• **EXERCISE DATA**
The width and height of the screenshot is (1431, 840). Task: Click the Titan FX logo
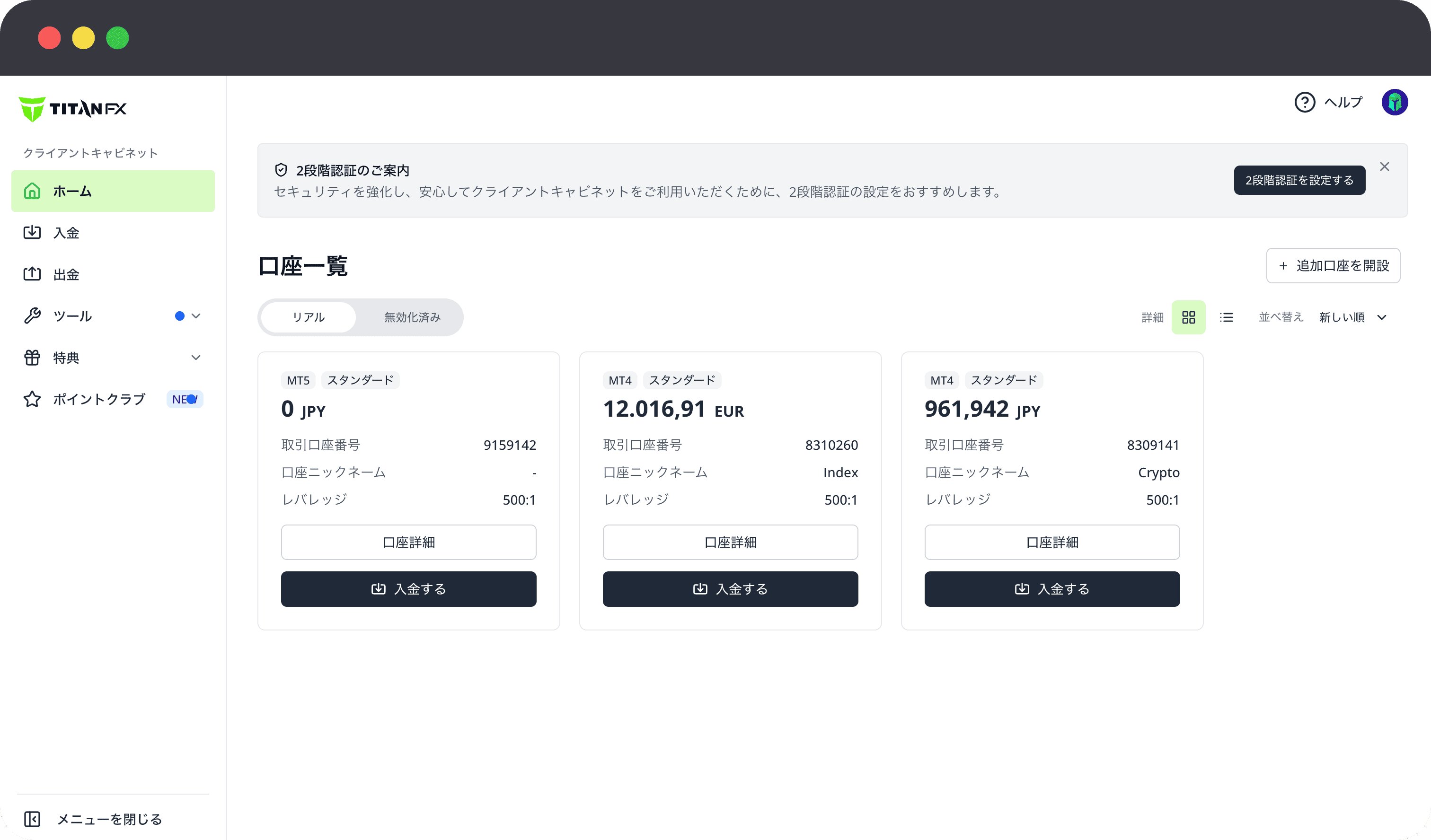(73, 108)
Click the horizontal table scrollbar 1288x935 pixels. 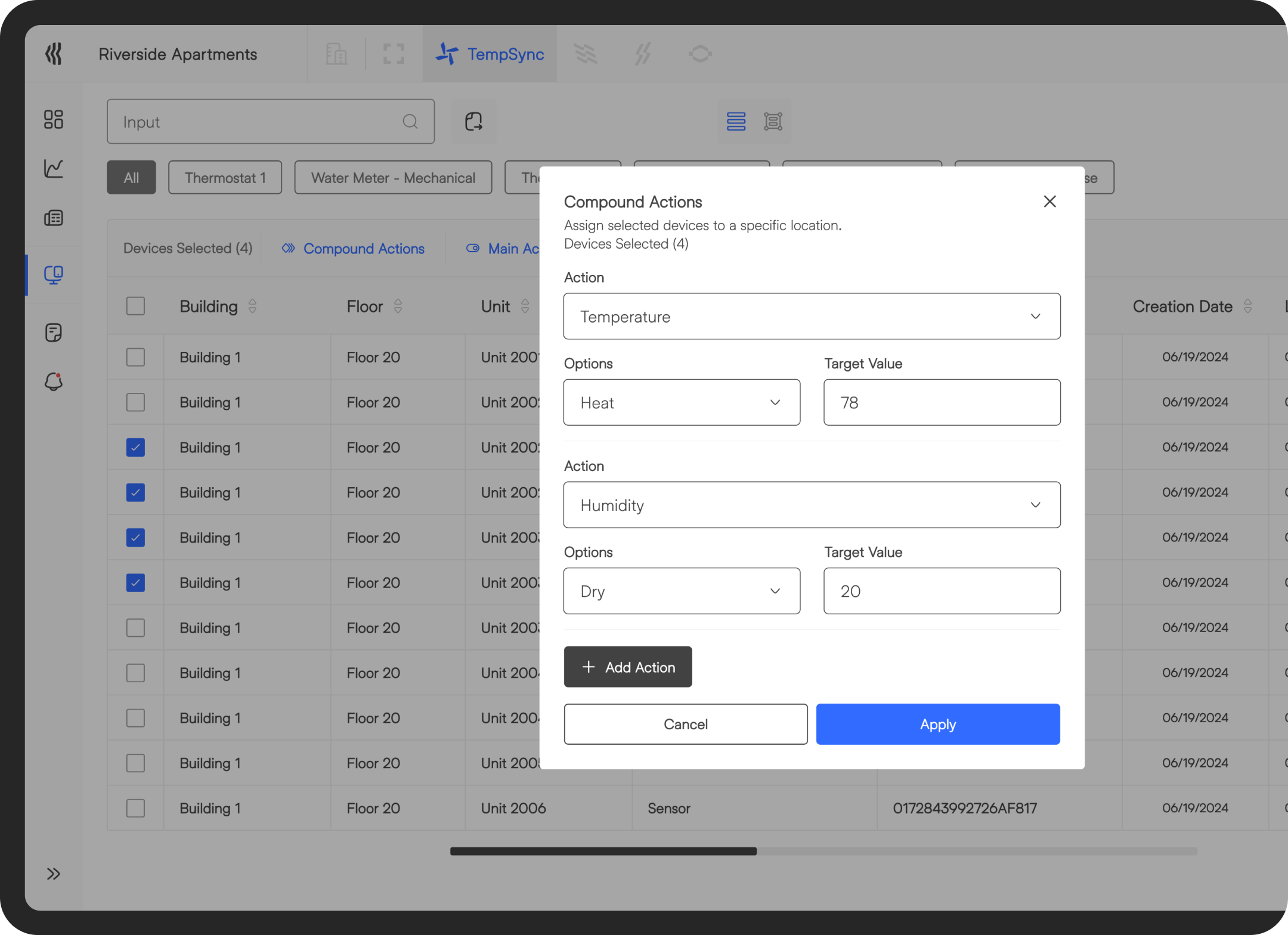click(x=603, y=852)
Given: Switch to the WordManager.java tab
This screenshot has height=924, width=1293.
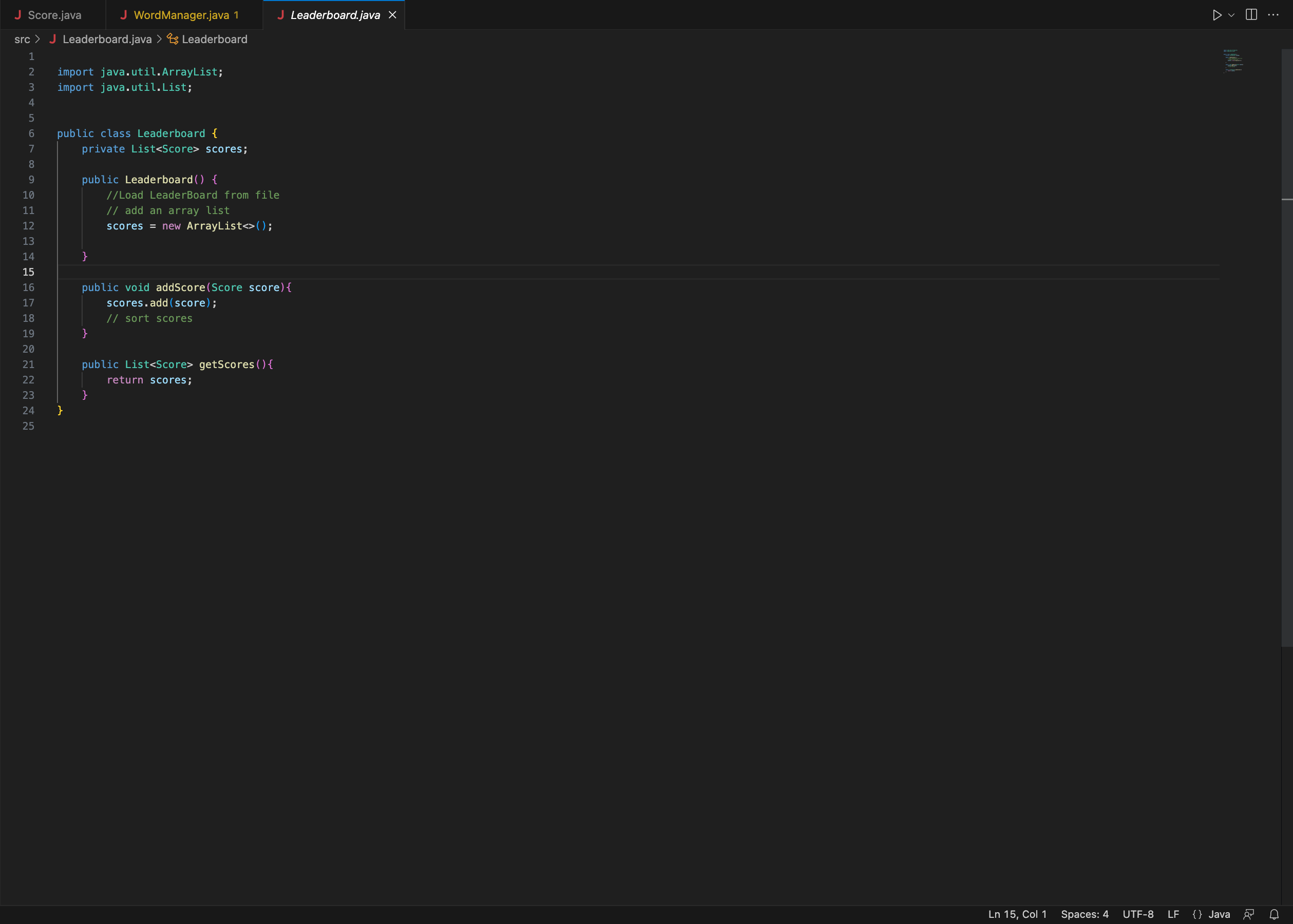Looking at the screenshot, I should [x=181, y=15].
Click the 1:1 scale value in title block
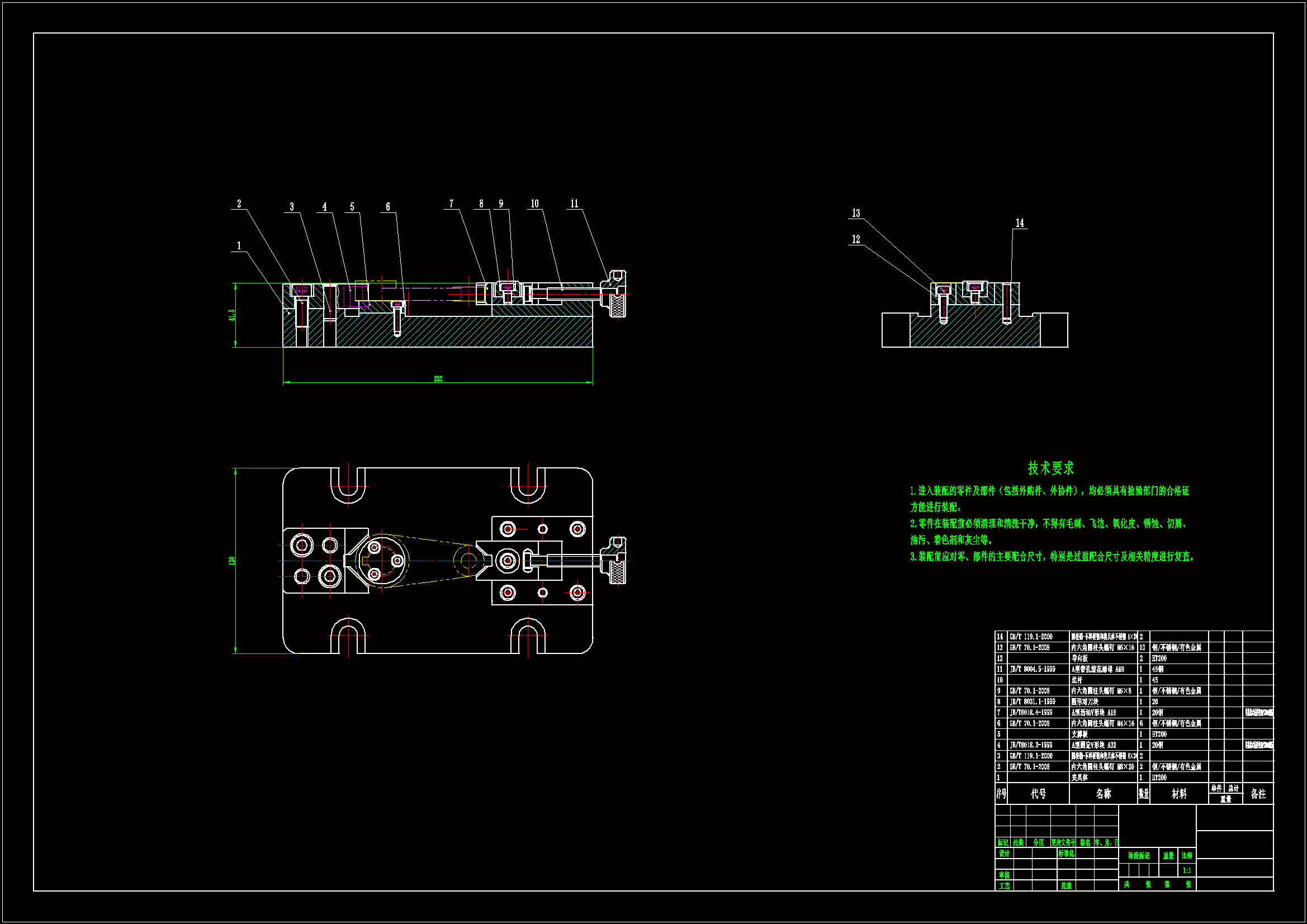This screenshot has width=1307, height=924. [1187, 870]
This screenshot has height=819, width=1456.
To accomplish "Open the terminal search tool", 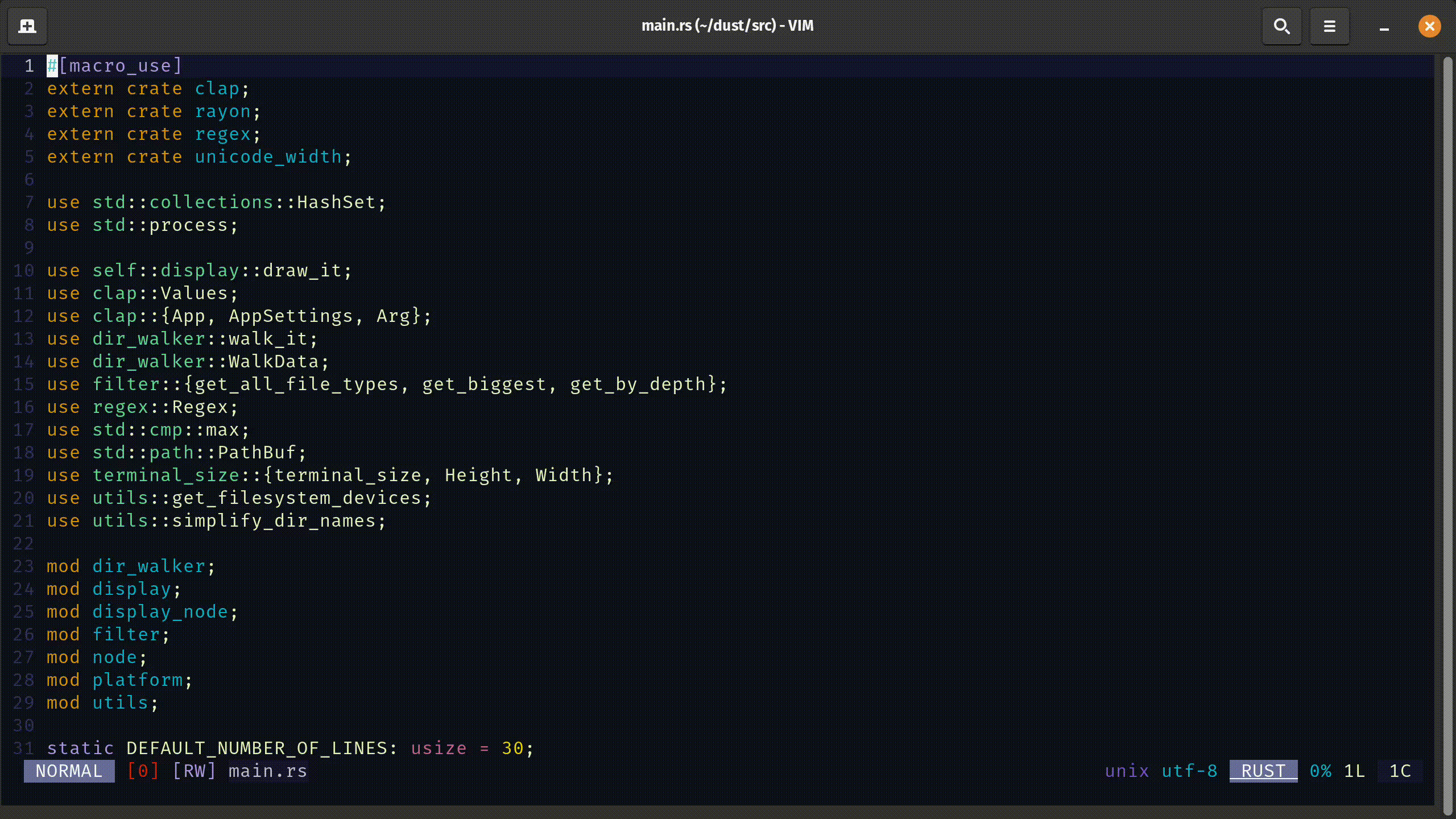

• **GOAL OF THE EXERCISE**
Pictures aside, transcribe exactly the lines from the line containing "This screenshot has height=924, width=1293." through the final line of the material above.

• **EXERCISE SOLUTION**
This screenshot has height=924, width=1293.
Looking at the screenshot, I should [x=181, y=15].
Click the 1:1 scale value in title block
This screenshot has width=1307, height=924. [1187, 870]
This screenshot has height=819, width=1456.
To accomplish "Open the terminal search tool", 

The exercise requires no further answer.